— START —

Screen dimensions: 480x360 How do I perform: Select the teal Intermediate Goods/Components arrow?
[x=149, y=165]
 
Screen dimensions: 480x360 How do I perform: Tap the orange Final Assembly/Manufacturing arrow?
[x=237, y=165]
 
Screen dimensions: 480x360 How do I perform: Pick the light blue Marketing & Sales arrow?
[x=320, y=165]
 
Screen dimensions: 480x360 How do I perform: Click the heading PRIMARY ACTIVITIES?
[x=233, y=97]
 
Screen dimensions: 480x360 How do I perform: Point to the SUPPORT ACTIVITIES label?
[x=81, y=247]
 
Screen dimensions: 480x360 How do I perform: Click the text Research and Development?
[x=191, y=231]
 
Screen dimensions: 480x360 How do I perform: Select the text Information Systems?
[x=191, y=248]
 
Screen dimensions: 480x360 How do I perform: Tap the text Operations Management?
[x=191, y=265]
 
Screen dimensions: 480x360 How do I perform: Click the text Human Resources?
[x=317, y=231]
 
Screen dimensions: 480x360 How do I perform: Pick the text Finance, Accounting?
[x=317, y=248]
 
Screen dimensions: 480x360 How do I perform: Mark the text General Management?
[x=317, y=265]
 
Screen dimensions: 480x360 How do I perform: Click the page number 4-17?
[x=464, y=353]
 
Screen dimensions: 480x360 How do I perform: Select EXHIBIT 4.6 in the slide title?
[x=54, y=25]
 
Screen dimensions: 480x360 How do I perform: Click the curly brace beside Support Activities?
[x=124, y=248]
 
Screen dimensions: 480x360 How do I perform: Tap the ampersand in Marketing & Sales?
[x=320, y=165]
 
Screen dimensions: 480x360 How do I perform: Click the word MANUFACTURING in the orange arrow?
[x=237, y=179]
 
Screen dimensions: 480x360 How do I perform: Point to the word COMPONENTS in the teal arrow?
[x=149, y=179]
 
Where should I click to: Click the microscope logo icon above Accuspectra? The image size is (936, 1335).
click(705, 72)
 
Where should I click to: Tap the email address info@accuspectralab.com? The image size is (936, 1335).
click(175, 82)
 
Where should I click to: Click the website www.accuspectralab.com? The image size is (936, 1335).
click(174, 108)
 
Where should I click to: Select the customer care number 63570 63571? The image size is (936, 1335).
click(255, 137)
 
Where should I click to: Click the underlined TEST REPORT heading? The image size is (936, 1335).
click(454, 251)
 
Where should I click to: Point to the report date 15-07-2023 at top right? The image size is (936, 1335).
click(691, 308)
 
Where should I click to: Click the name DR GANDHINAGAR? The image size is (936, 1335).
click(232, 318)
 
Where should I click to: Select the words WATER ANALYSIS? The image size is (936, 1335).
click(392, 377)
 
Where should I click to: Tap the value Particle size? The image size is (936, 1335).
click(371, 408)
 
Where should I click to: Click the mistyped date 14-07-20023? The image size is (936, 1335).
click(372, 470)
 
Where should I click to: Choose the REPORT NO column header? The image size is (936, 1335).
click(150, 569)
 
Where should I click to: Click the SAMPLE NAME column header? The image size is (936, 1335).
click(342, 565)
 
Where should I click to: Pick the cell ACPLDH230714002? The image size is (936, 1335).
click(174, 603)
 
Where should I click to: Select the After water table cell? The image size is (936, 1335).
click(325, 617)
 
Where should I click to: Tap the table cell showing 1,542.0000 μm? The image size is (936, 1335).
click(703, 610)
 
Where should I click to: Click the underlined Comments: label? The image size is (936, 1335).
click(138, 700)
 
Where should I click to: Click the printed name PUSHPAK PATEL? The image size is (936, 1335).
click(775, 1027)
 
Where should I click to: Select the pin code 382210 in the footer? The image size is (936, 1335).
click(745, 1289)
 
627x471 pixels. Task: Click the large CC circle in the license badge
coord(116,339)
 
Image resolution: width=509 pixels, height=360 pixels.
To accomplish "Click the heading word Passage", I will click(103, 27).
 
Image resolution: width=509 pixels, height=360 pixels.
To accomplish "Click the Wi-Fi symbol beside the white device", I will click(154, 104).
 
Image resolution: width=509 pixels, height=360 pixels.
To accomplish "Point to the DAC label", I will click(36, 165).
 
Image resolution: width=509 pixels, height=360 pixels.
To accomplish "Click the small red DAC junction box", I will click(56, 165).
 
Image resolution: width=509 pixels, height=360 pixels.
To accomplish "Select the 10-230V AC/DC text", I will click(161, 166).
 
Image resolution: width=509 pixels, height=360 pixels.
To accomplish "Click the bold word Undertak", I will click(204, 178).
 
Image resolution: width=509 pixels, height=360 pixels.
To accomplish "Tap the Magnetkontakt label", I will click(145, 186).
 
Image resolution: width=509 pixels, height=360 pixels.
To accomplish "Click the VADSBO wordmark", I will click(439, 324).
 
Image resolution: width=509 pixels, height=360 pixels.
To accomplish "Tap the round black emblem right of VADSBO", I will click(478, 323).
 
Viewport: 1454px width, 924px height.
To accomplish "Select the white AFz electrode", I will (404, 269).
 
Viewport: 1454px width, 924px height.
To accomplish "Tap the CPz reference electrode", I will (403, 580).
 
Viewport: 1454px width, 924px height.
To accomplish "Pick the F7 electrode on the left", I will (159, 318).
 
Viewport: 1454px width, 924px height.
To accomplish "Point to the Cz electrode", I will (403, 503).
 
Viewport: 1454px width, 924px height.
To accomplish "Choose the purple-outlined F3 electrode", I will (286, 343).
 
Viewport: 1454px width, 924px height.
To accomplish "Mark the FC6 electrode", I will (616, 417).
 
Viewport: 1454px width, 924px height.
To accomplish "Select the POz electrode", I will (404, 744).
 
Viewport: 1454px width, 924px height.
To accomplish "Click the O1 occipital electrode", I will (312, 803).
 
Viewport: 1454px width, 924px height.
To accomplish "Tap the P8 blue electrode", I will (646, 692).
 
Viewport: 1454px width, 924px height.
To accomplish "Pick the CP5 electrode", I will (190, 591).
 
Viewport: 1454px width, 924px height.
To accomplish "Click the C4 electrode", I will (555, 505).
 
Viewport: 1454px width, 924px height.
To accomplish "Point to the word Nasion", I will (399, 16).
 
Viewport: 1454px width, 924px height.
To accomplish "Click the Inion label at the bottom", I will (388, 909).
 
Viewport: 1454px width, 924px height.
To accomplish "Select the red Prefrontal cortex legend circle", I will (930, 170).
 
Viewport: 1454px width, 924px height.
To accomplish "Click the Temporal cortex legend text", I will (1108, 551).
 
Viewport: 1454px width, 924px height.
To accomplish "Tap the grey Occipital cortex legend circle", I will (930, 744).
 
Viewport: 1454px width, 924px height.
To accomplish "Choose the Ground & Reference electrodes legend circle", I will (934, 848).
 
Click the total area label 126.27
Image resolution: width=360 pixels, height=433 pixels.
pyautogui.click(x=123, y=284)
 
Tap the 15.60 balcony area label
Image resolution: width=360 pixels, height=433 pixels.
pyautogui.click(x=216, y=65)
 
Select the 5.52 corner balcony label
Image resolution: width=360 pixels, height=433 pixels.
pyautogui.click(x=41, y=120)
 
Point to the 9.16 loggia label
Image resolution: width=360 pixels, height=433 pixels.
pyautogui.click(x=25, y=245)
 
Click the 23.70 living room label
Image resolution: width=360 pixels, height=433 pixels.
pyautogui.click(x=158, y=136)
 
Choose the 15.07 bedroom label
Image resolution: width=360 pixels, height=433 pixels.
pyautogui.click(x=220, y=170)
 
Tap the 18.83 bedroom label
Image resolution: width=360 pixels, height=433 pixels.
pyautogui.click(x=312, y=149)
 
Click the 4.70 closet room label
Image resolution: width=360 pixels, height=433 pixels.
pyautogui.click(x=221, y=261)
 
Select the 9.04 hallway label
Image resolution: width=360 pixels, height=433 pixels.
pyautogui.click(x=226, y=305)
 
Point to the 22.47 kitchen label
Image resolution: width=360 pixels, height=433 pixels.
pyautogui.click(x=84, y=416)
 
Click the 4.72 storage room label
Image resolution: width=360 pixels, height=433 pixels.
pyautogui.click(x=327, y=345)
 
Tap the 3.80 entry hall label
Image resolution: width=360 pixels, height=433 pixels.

— END —

▸ Requirement
Print the entries above word for word, from the very first line through the line that contains "[x=54, y=25]", including that line.

▸ The answer
Screen dimensions: 480x360 How do I perform: Select the teal Intermediate Goods/Components arrow?
[x=149, y=165]
 
Screen dimensions: 480x360 How do I perform: Tap the orange Final Assembly/Manufacturing arrow?
[x=237, y=165]
 
Screen dimensions: 480x360 How do I perform: Pick the light blue Marketing & Sales arrow?
[x=320, y=165]
 
Screen dimensions: 480x360 How do I perform: Click the heading PRIMARY ACTIVITIES?
[x=233, y=97]
 
Screen dimensions: 480x360 How do I perform: Point to the SUPPORT ACTIVITIES label?
[x=81, y=247]
 
Screen dimensions: 480x360 How do I perform: Click the text Research and Development?
[x=191, y=231]
 
Screen dimensions: 480x360 How do I perform: Select the text Information Systems?
[x=191, y=248]
 
Screen dimensions: 480x360 How do I perform: Tap the text Operations Management?
[x=191, y=265]
 
Screen dimensions: 480x360 How do I perform: Click the text Human Resources?
[x=317, y=231]
 
Screen dimensions: 480x360 How do I perform: Pick the text Finance, Accounting?
[x=317, y=248]
 
Screen dimensions: 480x360 How do I perform: Mark the text General Management?
[x=317, y=265]
 
Screen dimensions: 480x360 How do I perform: Click the page number 4-17?
[x=464, y=353]
 
Screen dimensions: 480x360 How do I perform: Select EXHIBIT 4.6 in the slide title?
[x=54, y=25]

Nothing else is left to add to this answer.